-- CHALLENGES --
**A.** In the MoViNet tutorial, translate this sentence into Spanish: "It is recommended to run the models using GPUs or TPUs."
**B.** Pick up the MoViNet tutorial at the point where it stops and keep writing it.

-- ARTICLE --
↓

{
  "cells": [
    {
      "cell_type": "markdown",
      "metadata": {
        "id": "3E96e1UKQ8uR"
      },
      "source": [
        "# MoViNet Tutorial\n",
        "\n",
        "This notebook provides basic example code to create, build, and run [MoViNets (Mobile Video Networks)](https://arxiv.org/pdf/2103.11511.pdf). Models use TF Keras and support inference in TF 1 and TF 2. Pretrained models are provided by [TensorFlow Hub](https://tfhub.dev/google/collections/movinet/), trained on [Kinetics 600](https://deepmind.com/research/open-source/kinetics) for video action classification."
      ]
    },
    {
      "cell_type": "markdown",
      "metadata": {
        "id": "8_oLnvJy7kz5"
      },
      "source": [
        "## Setup\n",
        "\n",
        "It is recommended to run the models using GPUs or TPUs.\n",
        "\n",
        "To select a GPU/TPU in Colab, select `Runtime \u003e Change runtime type \u003e Hardware accelerator` dropdown in the top menu.\n",
        "\n",
        "### Install the TensorFlow Model Garden pip package\n",
        "\n",
        "- tf-models-official is the stable Model Garden package. Note that it may not include the latest changes in the tensorflow_models github repo.\n",
        "- To include latest changes, you may install tf-models-nightly, which is the nightly Model Garden package created daily automatically.\n",
        "pip will install all models and dependencies automatically.\n",
        "\n",
        "Install the [mediapy](https://github.com/google/mediapy) package for visualizing images/videos."
      ]
    },
    {
      "cell_type": "code",
      "execution_count": null,
      "metadata": {
        "id": "s3khsunT7kWa"
      },
      "outputs": [],
      "source": [
        "!pip install -q tf-models-nightly tfds-nightly\n",
        "\n",
        "!command -v ffmpeg \u003e/dev/null || (apt update \u0026\u0026 apt install -y ffmpeg)\n",
        "!pip install -q mediapy"
      ]
    },
    {
      "cell_type": "code",
      "execution_count": null,
      "metadata": {
        "id": "dI_1csl6Q-gH"
      },
      "outputs": [],
      "source": [
        "import os\n",
        "from six.moves import urllib\n",
        "\n",
        "import matplotlib.pyplot as plt\n",
        "import mediapy as media\n",
        "import numpy as np\n",
        "from PIL import Image\n",
        "import tensorflow as tf\n",
        "import tensorflow_datasets as tfds\n",
        "import tensorflow_hub as hub\n",
        "\n",
        "from official.vision.beta.configs import video_classification\n",
        "from official.projects.movinet.configs import movinet as movinet_configs\n",
        "from official.projects.movinet.modeling import movinet\n",
        "from official.projects.movinet.modeling import movinet_layers\n",
        "from official.projects.movinet.modeling import movinet_model"

↑

-- Click-target data --
↓

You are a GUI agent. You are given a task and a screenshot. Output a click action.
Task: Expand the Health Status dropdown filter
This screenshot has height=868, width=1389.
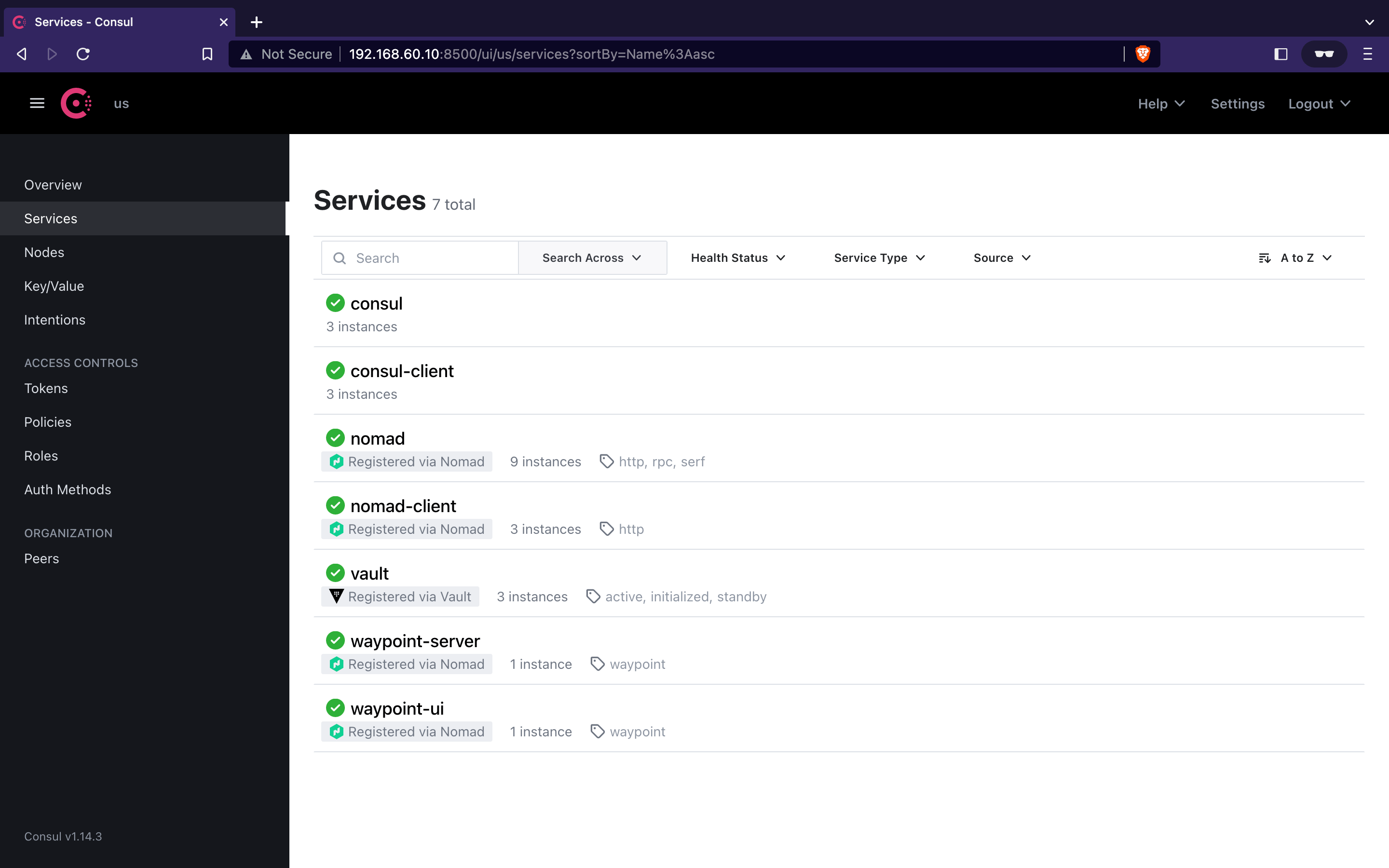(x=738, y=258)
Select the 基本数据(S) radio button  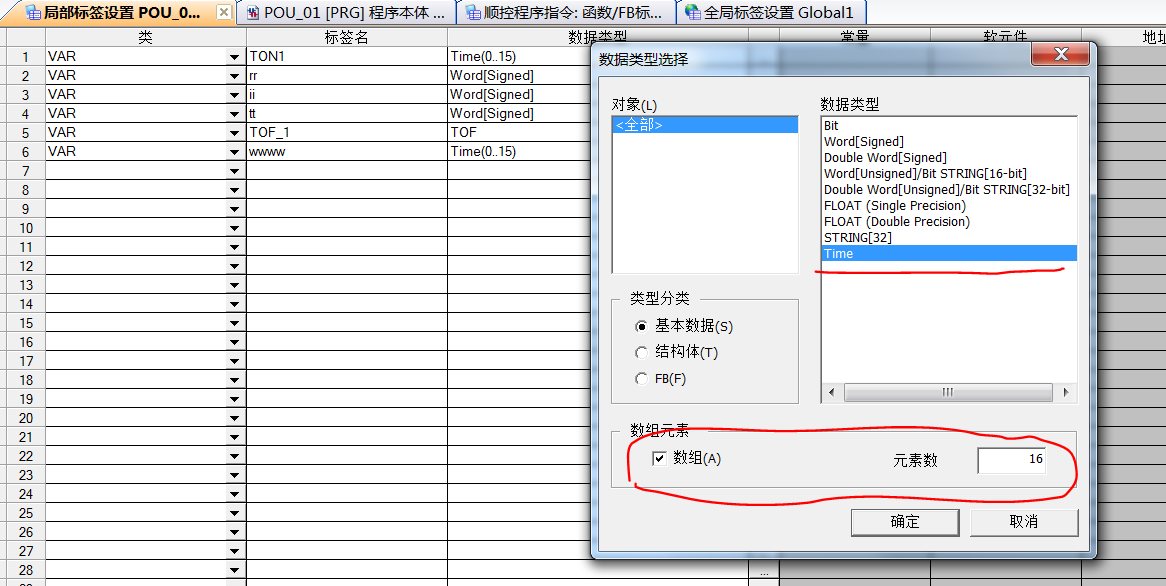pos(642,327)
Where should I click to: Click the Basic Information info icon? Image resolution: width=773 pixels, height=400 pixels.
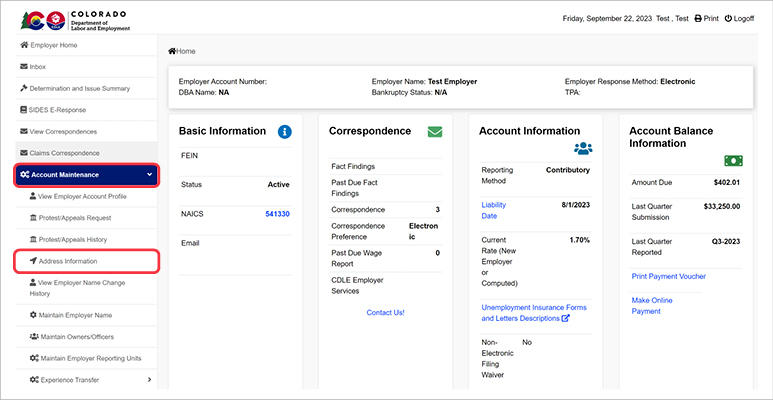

↑

-- RESPONSE LIST --
**A.** Se recomienda ejecutar los modelos con GPU o TPU.

**B.**
      ]
    },
    {
      "cell_type": "markdown",
      "metadata": {
        "id": "6g0tuFvf71S9"
      },
      "source": [
        "## Example Usage with TensorFlow Hub\n",
        "\n",
        "Load MoViNet-A2-Base from TensorFlow Hub, as part of the [MoViNet collection](https://tfhub.dev/google/collections/movinet/).\n",
        "\n",
        "The following code will:\n",
        "\n",
        "- Load a MoViNet KerasLayer from [tfhub.dev](https://tfhub.dev).\n",
        "- Wrap the layer in a [Keras Model](https://www.tensorflow.org/api_docs/python/tf/keras/Model).\n",
        "- Load an example image, and reshape it to a single frame video.\n",
        "- Classify the video"
      ]
    },
    {
      "cell_type": "code",
      "execution_count": null,
      "metadata": {
        "id": "nTUdhlRJzl2o"
      },
      "outputs": [],
      "source": [
        "movinet_a2_hub_url = 'https://tfhub.dev/tensorflow/movinet/a2/base/kinetics-600/classification/1'\n",
        "\n",
        "inputs = tf.keras.layers.Input(\n",
        "    shape=[None, None, None, 3],\n",
        "    dtype=tf.float32)\n",
        "\n",
        "encoder = hub.KerasLayer(movinet_a2_hub_url, trainable=True)\n",
        "\n",
        "# Important: To use tf.nn.conv3d on CPU, we must compile with tf.function.\n",
        "encoder.call = tf.function(encoder.call, experimental_compile=True)\n",
        "\n",
        "# [batch_size, 600]\n",
        "outputs = encoder(dict(image=inputs))\n",
        "\n",
        "model = tf.keras.Model(inputs, outputs)"
      ]
    },
    {
      "cell_type": "markdown",
      "metadata": {
        "id": "7kU1_pL10l0B"
      },
      "source": [
        "To provide a simple example video for classification, we can load a static image and reshape it to produce a video with a single frame."
      ]
    },
    {
      "cell_type": "code",
      "execution_count": null,
      "metadata": {
        "id": "Iy0rKRrT723_"
      },
      "outputs": [],
      "source": [
        "image_url = 'https://upload.wikimedia.org/wikipedia/commons/8/84/Ski_Famille_-_Family_Ski_Holidays.jpg'\n",
        "image_height = 224\n",
        "image_width = 224\n",
        "\n",
        "with urllib.request.urlopen(image_url) as f:\n",
        "  image = Image.open(f).resize((image_height, image_width))\n",
        "video = tf.reshape(np.array(image), [1, 1, image_height, image_width, 3])\n",
        "video = tf.cast(video, tf.float32) / 255.\n",
        "\n",
        "image"
      ]
    },
    {
      "cell_type": "markdown",
      "metadata": {
        "id": "Yf6EefHuWfxC"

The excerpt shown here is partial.